Tra Popolare Vicenza, Veneto Banca e San Servolo: grandi problemi e microsoluzioni

Prima ho corso dietro a una pazza idea, poi dietro alla sorte di Popolare Vicenza e Veneto Banca. Per un motivo o per l’altro sono stati giorni pieni e un po’ particolari. Uno più degli altri, e cioè giovedì. Mi sono ritrovato (volontariamente) recluso all’isola di San Servolo, suggestivo ex ospedale psichiatrico di fronte a Piazza San Marco, dove si teneva la conferenza annuale di Emn, la rete europea della microfinanza. E di lì, mentre un neurone si occupava di microcredito, l’altro invece cercava di capire qualcosa sulle ex popolari venete.
 
Non sono una donna e quindi fatico a fare due cose alla volta. E così non è stato facile mettere insieme quel che ascoltavo con quel che scrivevo. Una frase però mi ha aiutato a fare sintesi e mi è rimasta nella testa, anche ora che siamo a domenica e il benedetto decreto di salvataggio non è ancora arrivato (a conferma di quanto sia tutto complicato): se vogliamo cambiare e migliorare il sistema finanziario dobbiamo imparare ad ascoltare le domande che arrivano dalle voci del microcredito (copyright di Ugo Biggeri, presidente di Banca Etica). 
 
Venerdì, poi, alla fine della conferenza è stata firmata la Venice declaration, un appello all’Europa per il supporto alla microfinanza che tra i tanti aspetti rivendica il ruolo di soggetto capace di riavvicinare la finanza all’economia reale.
 
Eccoci.
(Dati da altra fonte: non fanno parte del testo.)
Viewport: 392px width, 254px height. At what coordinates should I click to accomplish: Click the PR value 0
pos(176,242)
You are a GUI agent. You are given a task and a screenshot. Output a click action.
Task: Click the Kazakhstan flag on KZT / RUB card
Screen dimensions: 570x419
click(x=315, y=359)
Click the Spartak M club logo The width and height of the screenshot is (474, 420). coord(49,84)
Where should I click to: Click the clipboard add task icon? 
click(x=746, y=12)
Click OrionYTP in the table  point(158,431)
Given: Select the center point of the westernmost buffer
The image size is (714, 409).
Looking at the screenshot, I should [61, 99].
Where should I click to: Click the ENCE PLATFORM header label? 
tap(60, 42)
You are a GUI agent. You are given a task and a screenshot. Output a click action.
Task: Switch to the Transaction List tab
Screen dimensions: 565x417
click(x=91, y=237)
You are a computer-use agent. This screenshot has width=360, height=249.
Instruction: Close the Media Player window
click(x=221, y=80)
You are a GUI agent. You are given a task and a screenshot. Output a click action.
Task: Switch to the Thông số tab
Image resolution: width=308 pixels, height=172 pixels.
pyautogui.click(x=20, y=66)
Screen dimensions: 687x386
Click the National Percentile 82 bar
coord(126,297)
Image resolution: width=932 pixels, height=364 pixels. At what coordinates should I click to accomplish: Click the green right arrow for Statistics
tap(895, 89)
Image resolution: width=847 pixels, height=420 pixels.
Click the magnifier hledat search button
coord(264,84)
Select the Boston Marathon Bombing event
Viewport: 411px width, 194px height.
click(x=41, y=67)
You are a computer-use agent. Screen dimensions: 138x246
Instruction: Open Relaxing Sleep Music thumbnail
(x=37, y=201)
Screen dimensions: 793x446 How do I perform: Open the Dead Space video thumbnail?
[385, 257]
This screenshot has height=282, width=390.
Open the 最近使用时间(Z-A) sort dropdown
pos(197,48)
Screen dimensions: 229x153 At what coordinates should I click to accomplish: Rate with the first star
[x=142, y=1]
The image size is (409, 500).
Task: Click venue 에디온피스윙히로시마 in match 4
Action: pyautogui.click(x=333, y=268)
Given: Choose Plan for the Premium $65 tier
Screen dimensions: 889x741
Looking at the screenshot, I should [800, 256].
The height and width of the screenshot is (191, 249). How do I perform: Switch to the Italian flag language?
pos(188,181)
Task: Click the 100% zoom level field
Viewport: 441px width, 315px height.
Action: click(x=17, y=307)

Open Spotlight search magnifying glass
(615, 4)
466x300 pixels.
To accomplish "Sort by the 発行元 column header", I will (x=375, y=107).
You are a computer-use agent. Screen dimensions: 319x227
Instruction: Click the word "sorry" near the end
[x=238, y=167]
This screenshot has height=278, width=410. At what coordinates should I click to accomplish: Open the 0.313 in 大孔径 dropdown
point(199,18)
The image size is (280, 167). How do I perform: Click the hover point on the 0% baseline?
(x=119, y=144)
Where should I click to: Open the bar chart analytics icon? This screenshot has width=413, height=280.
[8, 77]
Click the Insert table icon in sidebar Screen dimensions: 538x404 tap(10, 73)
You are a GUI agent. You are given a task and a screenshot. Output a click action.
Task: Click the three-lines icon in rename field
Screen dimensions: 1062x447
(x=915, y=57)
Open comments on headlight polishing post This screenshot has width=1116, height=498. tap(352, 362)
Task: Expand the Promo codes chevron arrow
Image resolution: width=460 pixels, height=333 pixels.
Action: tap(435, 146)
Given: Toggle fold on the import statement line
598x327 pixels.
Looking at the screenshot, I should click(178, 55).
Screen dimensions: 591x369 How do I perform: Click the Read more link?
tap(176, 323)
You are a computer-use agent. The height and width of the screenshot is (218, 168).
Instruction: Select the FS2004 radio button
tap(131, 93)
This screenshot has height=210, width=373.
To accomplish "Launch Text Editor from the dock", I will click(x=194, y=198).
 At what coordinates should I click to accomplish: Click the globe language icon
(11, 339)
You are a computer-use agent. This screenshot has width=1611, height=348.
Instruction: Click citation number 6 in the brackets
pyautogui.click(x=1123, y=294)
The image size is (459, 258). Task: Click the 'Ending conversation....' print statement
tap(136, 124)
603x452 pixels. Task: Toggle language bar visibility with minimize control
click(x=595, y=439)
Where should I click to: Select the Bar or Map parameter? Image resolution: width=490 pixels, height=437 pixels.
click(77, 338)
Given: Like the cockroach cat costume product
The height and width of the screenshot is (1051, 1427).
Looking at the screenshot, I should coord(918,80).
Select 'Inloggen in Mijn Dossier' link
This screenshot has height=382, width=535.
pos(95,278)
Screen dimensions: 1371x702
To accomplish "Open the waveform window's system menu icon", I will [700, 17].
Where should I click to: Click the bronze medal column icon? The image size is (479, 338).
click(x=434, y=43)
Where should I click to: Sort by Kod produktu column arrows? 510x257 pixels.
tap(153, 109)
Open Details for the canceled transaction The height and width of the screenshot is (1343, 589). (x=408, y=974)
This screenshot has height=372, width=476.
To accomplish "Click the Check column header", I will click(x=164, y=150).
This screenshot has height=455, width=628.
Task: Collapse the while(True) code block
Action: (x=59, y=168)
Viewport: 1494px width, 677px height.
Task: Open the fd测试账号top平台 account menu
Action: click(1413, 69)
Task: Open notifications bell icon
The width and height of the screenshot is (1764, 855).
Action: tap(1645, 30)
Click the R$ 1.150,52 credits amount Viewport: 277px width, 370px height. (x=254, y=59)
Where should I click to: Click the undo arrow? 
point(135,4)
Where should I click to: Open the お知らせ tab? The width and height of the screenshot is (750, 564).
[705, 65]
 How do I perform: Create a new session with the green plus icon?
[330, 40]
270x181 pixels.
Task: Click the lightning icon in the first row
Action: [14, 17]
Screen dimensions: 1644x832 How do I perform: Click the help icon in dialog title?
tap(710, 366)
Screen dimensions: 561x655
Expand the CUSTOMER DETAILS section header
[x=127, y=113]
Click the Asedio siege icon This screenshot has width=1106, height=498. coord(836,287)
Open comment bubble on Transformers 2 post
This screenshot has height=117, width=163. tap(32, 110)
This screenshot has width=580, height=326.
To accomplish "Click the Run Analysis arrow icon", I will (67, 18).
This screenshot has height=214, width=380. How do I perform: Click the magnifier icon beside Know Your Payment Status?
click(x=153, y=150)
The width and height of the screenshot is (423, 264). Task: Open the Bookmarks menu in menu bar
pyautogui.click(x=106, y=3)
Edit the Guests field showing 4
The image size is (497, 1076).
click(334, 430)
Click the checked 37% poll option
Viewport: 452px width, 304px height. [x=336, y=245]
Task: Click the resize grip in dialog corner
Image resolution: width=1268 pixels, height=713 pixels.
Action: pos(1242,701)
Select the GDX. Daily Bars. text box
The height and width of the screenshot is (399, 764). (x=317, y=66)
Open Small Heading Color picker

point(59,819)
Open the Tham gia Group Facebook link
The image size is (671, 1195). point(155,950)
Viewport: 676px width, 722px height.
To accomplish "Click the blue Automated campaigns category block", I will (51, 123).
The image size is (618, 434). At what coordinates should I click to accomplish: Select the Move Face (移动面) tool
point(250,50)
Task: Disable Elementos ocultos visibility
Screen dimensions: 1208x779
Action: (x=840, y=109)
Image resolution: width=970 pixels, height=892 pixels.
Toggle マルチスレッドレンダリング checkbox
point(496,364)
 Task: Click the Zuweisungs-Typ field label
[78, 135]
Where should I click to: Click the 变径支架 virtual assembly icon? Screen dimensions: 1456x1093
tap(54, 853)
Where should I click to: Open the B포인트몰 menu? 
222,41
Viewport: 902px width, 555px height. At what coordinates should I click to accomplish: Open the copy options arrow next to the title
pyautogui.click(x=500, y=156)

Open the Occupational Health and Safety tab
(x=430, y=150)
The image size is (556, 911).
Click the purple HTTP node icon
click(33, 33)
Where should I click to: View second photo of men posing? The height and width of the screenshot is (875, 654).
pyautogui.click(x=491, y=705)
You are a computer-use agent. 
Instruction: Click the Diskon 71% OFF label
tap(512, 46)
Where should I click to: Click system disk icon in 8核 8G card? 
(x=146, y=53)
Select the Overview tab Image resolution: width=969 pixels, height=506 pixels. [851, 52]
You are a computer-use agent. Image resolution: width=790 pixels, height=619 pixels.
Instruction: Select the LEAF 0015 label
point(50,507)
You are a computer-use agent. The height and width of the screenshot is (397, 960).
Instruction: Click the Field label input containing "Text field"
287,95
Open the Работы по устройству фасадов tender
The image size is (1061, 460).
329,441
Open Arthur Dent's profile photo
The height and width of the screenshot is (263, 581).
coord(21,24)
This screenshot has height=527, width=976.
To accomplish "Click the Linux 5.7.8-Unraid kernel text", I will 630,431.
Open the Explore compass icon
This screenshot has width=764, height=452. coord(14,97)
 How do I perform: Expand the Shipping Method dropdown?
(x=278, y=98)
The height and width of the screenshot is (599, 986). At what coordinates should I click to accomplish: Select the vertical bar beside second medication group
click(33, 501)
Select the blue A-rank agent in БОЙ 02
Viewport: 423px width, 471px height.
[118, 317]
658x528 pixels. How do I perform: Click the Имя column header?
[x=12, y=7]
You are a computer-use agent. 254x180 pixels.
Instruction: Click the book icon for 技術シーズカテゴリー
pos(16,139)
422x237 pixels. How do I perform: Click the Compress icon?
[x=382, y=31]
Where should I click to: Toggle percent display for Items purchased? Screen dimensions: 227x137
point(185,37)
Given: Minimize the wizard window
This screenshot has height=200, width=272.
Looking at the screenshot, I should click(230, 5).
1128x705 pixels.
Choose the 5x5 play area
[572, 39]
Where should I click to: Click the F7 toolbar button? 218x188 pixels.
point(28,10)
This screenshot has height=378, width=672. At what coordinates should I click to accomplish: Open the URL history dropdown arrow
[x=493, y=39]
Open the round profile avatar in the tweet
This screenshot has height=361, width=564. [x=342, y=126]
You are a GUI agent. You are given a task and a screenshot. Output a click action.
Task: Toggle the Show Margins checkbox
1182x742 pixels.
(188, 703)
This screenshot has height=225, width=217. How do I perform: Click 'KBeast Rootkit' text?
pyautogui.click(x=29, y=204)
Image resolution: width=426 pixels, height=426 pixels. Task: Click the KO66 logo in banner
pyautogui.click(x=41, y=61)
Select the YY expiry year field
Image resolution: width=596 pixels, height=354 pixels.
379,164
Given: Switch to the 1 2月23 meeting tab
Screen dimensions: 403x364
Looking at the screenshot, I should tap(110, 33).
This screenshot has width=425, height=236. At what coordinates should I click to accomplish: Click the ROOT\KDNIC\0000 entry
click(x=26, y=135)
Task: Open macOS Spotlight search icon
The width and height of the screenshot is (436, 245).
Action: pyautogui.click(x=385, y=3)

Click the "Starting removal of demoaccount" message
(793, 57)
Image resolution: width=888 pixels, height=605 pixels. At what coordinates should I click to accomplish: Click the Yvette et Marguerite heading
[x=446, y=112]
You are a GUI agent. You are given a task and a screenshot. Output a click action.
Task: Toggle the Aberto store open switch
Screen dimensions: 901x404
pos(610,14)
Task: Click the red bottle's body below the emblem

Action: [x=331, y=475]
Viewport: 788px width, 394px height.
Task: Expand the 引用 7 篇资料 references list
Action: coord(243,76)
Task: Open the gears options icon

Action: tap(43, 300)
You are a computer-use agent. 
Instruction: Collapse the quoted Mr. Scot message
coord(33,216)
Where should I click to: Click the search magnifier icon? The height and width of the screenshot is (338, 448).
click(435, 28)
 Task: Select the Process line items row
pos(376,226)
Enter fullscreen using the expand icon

La frase di Ugo e questo passaggio per me stanno insieme, e stanno insieme anche al grande pasticcio della Popolare di Vicenza e Veneto Banca. Ora, giustamente, siamo qui a dirci quanto sia costosa e tardiva la soluzione del problema. Ma il punto resta il problema, cioè come sia stato possibile che per 30 anni si siano potute costruire sulla menzogna, un pezzo alla volta, due banche così grandi che ora bisogna (è vero) salvarle a tutti i costi. 
 
Le menzogne venivano vendute ma anche comprate, da un lato c’era il dolo (dei peggiori, probabilmente) e dall’altro la colpa (accompagnata in molti casi dalla buona fede), ma la falsa verità in cui ci si è cullati era la stessa, basata su una fiducia di cui si è fatto abuso e che quindi non potrà mai essere del tutto risanata.
 
Se tutti si restava con i piedi per terra forse non si sarebbe arrivati a tanto. Se si fossero ascoltate le domande di chi la fiducia ce l’aveva davvero, se – tutti – non si fosse perso il contatto con la realtà dell’economia e con l’economia reale, forse oggi non saremmo qui ad aspettare che un Governo in una domenica di giugno metta a rischio i conti dello Stato e la credibilità dell’Italia in Europa per risolvere un problema. Back to basis, almeno la prossima volta.